Microsoft says it will lay off 5,000 workers over the next 18 months, nearly five percent of its total workforce, as the tech giant's total profits for the fourth quarter of 2008 declined to $4.17 billion from $4.71 billion in the same period last year.
The decline came in spite of a 2 percent increase in total revenues to $16.63 billion -- and, crediting the global economy, the company says it must take steps to manage costs.
The company's Entertainment and Devices Division, which contains its Xbox 360 and games businesses, saw $3.18 billion in revenue for the quarter, an increase of 3% over 2007's $3.07 billion. However, the division had less revenue in the second half of 2008 than it did in 2007 -- $4.99 billion versus $5.02 billion.
The company says that while Xbox 360 platform and PC game revenue drove the increase, it was offset by a decrease in revenue from the company's Zune music player. And while Xbox 360 platform and PC game revenue specifically was up 6 percent to $135 million, price reductions still offset the bottom line.

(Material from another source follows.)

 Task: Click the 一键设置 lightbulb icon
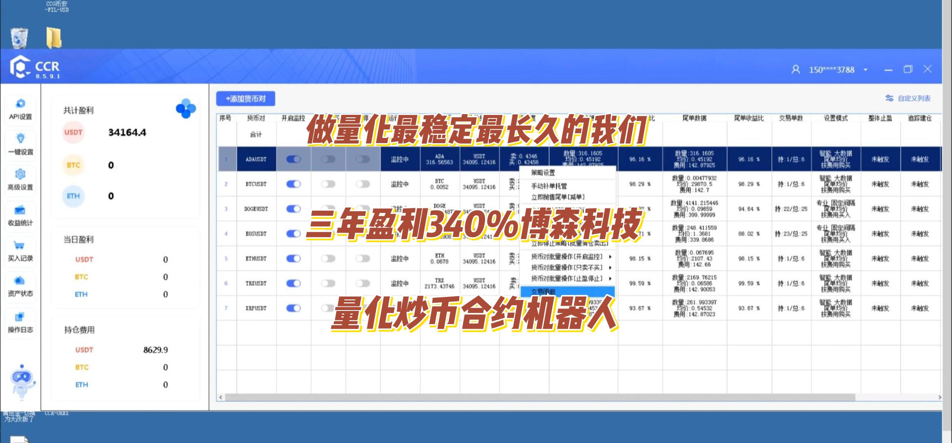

The five percent year-over-year revenue decline in the six-month comparison is because of the comparison to Halo 3's $330 million launch last year, the company adds.

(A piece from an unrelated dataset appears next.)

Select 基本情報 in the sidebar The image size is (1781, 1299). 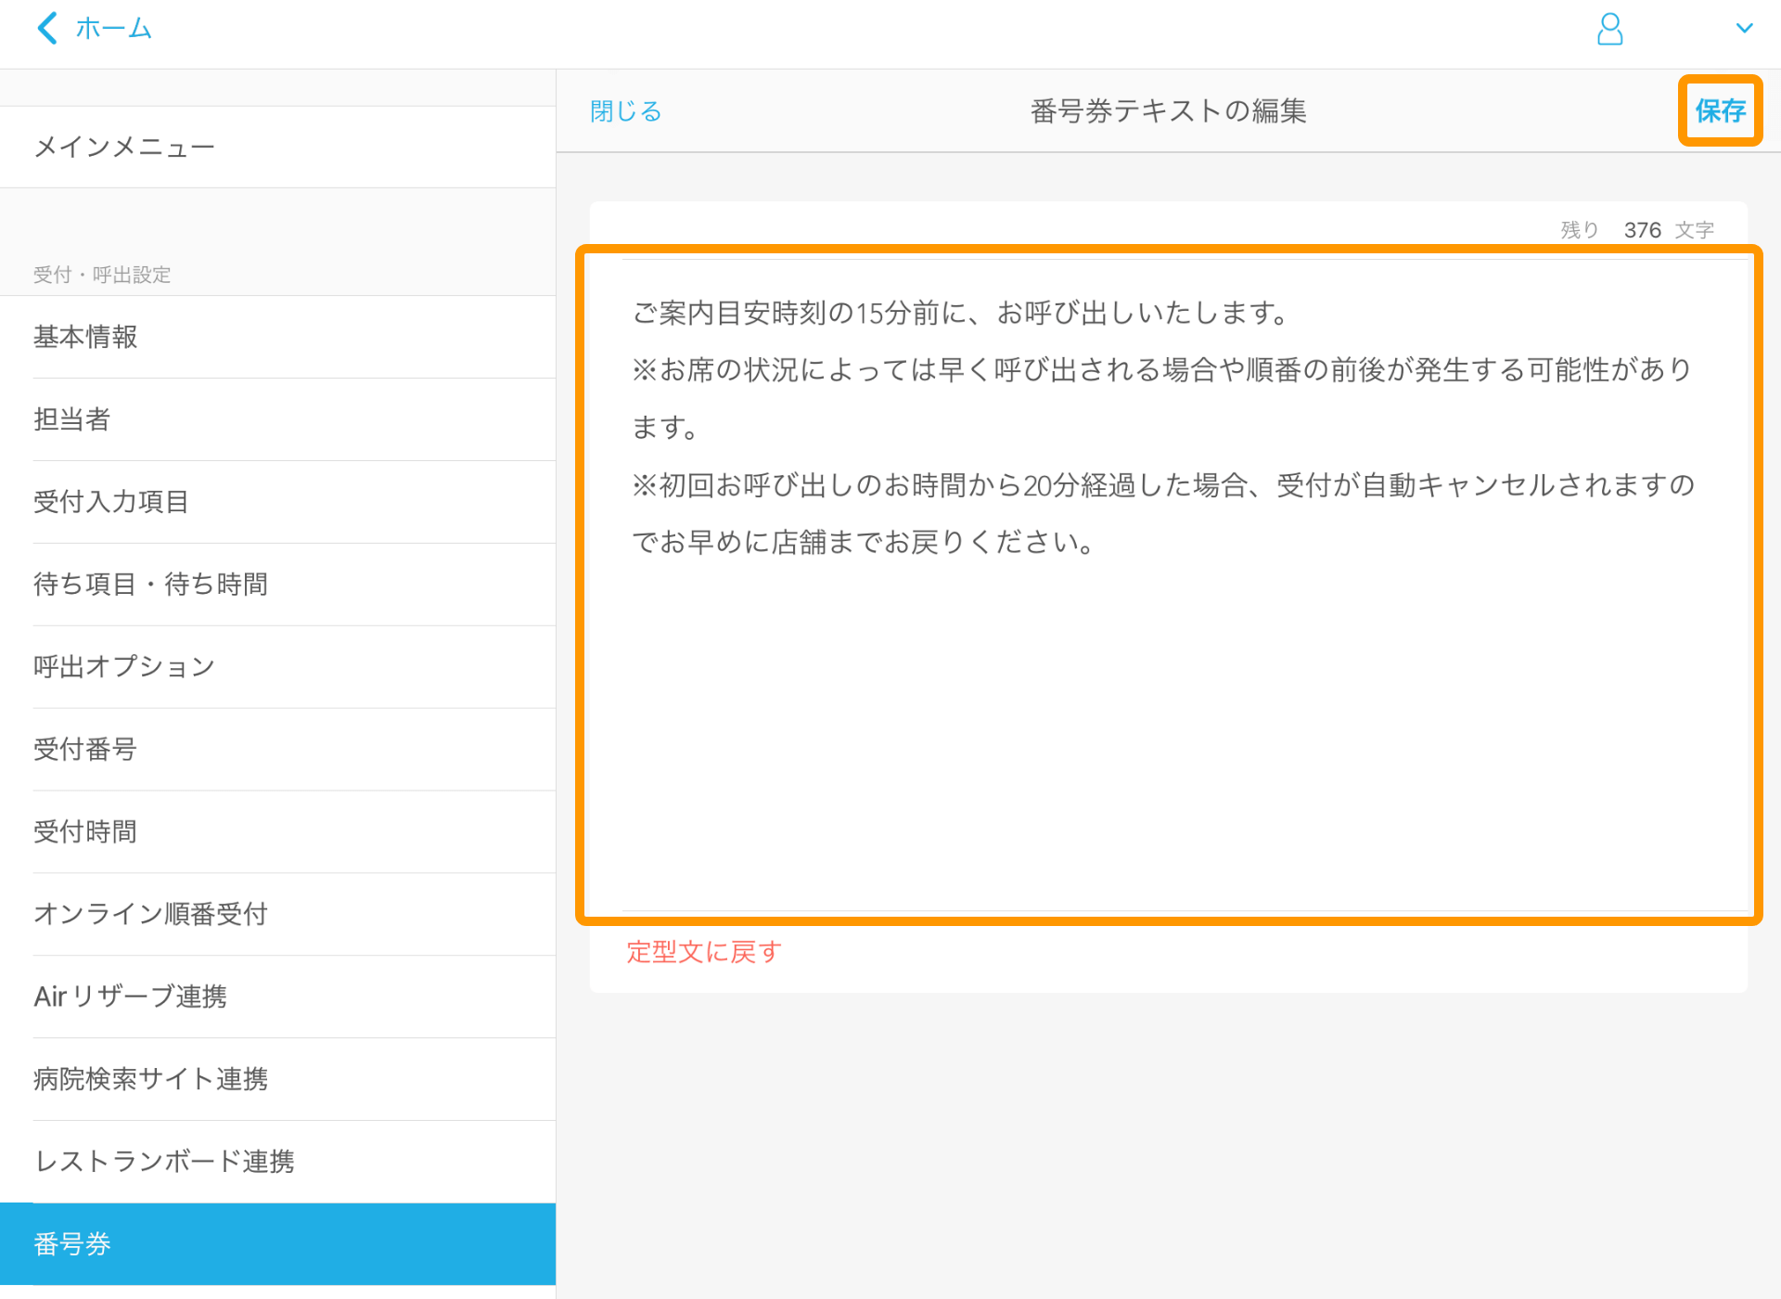pos(85,337)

Microsoft says it shipped 6 million Xbox 360 consoles during the quarter, compared to 4.3 million in the previous year. In all, 8.3 million Xbox 360 consoles were shipped in the last six months of 2008, versus 6.1 million consoles in the year previous.
Overall, "...in response to the realities of a deteriorating economy, we’re taking important steps to realign Microsoft’s business," CEO Steve Ballmer said in a company-wide memo.
According to Ballmer, the reductions will be made "in the areas of R&D, marketing, sales, finance, [legal], HR, and IT over the next 18 months" -- although 1,400 of the announced job cuts will be made tomorrow.
"The decision to eliminate jobs is a very difficult one," wrote Ballmer in his memo. "Our people are the foundation of everything we have achieved and we place the highest value on the commitment and hard work that you have dedicated to building this company."
"But we believe these job eliminations are crucial to our ability to adjust the company’s cost structure so that we have the resources to drive future profitable growth," he added.